Content starts

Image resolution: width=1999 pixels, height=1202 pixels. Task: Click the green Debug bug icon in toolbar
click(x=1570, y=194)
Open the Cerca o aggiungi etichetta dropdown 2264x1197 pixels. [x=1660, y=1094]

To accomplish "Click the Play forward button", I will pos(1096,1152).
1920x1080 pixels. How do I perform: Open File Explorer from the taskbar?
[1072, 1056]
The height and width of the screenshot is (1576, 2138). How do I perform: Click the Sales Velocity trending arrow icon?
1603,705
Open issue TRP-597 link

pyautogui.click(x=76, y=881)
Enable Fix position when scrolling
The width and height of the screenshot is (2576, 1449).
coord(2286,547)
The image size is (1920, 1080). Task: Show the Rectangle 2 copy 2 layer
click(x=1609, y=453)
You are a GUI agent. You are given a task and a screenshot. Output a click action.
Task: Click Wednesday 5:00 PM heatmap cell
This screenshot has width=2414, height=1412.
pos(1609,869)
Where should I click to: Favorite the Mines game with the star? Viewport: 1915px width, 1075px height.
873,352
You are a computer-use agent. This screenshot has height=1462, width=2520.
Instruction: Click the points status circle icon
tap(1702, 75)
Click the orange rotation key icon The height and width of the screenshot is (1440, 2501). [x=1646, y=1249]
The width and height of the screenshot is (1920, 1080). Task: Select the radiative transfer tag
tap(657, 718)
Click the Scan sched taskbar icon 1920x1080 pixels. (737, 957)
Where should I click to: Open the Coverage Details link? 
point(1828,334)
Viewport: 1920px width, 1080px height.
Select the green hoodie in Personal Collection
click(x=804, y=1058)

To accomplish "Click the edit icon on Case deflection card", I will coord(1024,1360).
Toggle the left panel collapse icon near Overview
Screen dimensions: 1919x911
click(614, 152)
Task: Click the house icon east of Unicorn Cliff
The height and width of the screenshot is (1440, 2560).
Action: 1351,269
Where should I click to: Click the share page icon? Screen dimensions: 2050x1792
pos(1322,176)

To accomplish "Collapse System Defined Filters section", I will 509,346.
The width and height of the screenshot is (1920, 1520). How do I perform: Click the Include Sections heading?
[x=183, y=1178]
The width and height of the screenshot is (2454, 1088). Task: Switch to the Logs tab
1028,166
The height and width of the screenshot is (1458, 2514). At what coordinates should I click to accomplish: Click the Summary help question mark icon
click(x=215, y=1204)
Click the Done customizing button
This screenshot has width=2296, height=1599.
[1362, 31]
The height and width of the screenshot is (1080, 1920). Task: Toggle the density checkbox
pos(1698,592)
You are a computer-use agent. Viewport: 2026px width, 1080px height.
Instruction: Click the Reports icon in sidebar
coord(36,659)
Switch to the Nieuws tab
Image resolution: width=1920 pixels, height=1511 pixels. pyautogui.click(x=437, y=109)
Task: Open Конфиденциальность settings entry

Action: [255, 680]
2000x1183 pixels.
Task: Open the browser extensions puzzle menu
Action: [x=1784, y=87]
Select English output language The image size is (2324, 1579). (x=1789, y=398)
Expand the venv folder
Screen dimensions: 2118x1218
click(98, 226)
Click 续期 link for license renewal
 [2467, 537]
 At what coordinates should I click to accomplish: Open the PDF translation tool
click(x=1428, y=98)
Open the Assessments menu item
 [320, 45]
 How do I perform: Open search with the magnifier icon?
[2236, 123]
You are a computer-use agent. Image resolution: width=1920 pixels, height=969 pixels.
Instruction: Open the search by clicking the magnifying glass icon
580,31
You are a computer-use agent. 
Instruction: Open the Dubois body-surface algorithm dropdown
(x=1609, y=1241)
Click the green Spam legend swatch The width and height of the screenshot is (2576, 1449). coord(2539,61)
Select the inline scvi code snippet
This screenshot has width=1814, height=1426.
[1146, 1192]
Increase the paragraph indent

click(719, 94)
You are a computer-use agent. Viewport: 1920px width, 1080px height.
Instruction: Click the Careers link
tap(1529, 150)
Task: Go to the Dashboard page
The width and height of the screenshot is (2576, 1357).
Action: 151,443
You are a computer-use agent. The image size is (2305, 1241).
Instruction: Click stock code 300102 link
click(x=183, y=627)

Content ends

» WHAT IS REQUIRED: Only the lines with the string "agent" are wanted; pick them out of the records above and copy them.

» EXERCISE RESULT:
You are a GUI agent. You are given a task and a screenshot. Output a click action.
You are a computer-use agent. This screenshot has height=1462, width=2520.
You are a computer-use agent. Viewport: 2026px width, 1080px height.
You are a computer-use agent. Image resolution: width=1920 pixels, height=969 pixels.
You are a computer-use agent. 
You are a computer-use agent. Viewport: 1920px width, 1080px height.
You are a computer-use agent. The image size is (2305, 1241).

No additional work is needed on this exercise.